■ THE PROBLEM ■
Rewrite every line of the material below, including the requests, and increase each coordinate in the answers by 13. Leave the picture lines out.

── DATASET ENTRIES

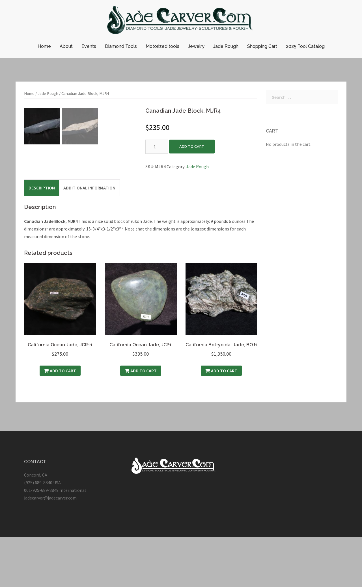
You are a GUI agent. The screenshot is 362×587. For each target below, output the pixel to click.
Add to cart (191, 146)
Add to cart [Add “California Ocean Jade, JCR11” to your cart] (63, 420)
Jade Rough (225, 46)
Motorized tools (162, 46)
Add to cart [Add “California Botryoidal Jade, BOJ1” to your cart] (224, 420)
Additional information (89, 237)
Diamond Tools (121, 46)
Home (44, 46)
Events (88, 46)
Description (42, 237)
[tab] (41, 237)
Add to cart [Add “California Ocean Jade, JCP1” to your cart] (143, 420)
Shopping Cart (262, 46)
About (66, 46)
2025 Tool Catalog (305, 46)
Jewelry (196, 46)
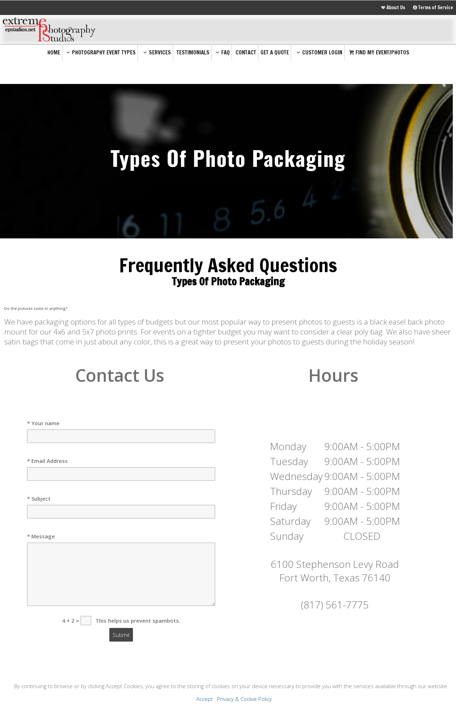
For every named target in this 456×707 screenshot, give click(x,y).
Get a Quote (274, 52)
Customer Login (318, 52)
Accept (204, 698)
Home (53, 52)
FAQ (222, 52)
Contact (245, 52)
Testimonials (193, 52)
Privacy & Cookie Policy (244, 698)
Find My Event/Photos (378, 52)
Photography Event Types (100, 52)
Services (156, 52)
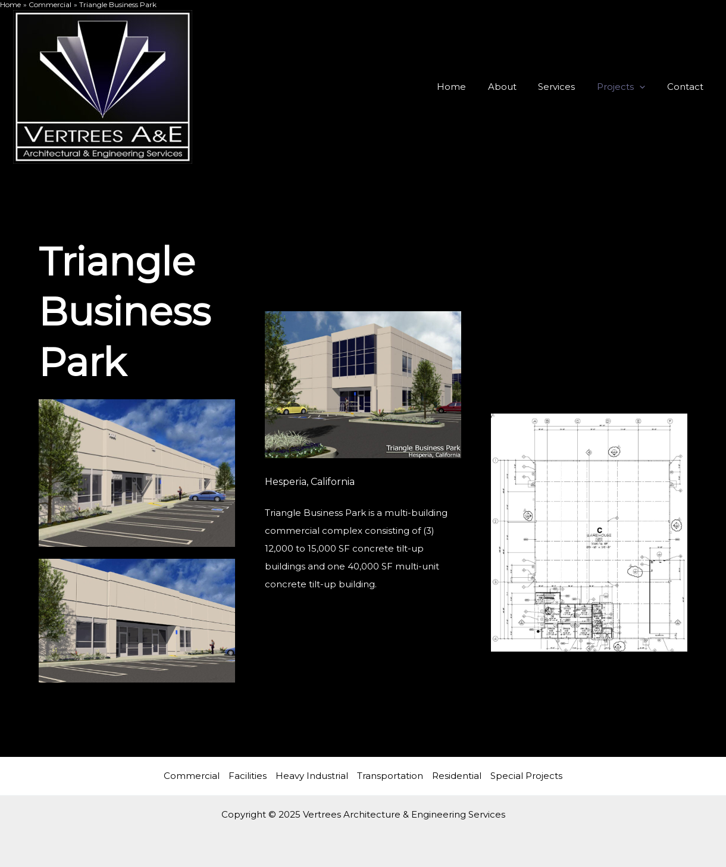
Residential (456, 775)
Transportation (390, 775)
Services (566, 86)
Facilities (248, 775)
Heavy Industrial (312, 775)
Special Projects (526, 775)
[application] (645, 87)
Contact (687, 86)
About (516, 86)
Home (469, 86)
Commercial (192, 775)
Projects (627, 87)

────

■ THE RESPONSE ■
You are a GUI agent. The screenshot is 362×587. For each target below, output the pixel to click.
Add to cart (204, 159)
Add to cart [Add “California Ocean Jade, JCR11” to your cart] (76, 433)
Jade Rough (238, 59)
Motorized tools (175, 59)
Add to cart [Add “California Botryoidal Jade, BOJ1” to your cart] (237, 433)
Additional information (102, 250)
Diamond Tools (134, 59)
Home (57, 59)
Events (101, 59)
Description (55, 250)
[tab] (54, 250)
Add to cart [Add “California Ocean Jade, JCP1” to your cart] (156, 433)
Shopping Cart (275, 59)
About (79, 59)
2025 Tool Catalog (318, 59)
Jewelry (209, 59)
For every named target in this 456×707 screenshot, give click(x,y).
Get a Quote (287, 65)
Customer Login (331, 65)
Accept (217, 711)
Home (66, 65)
FAQ (235, 65)
Contact (258, 65)
Testimonials (206, 65)
Privacy & Cookie Policy (257, 711)
Find My Event/Photos (391, 65)
Photography Event Types (113, 65)
Services (169, 65)
Residential (469, 788)
Transportation (403, 788)
Services (579, 99)
Facilities (261, 788)
Heavy Industrial (325, 788)
Special Projects (539, 788)
[application] (658, 100)
Contact (700, 99)
About (529, 99)
Home (482, 99)
Commercial (205, 788)
Projects (640, 100)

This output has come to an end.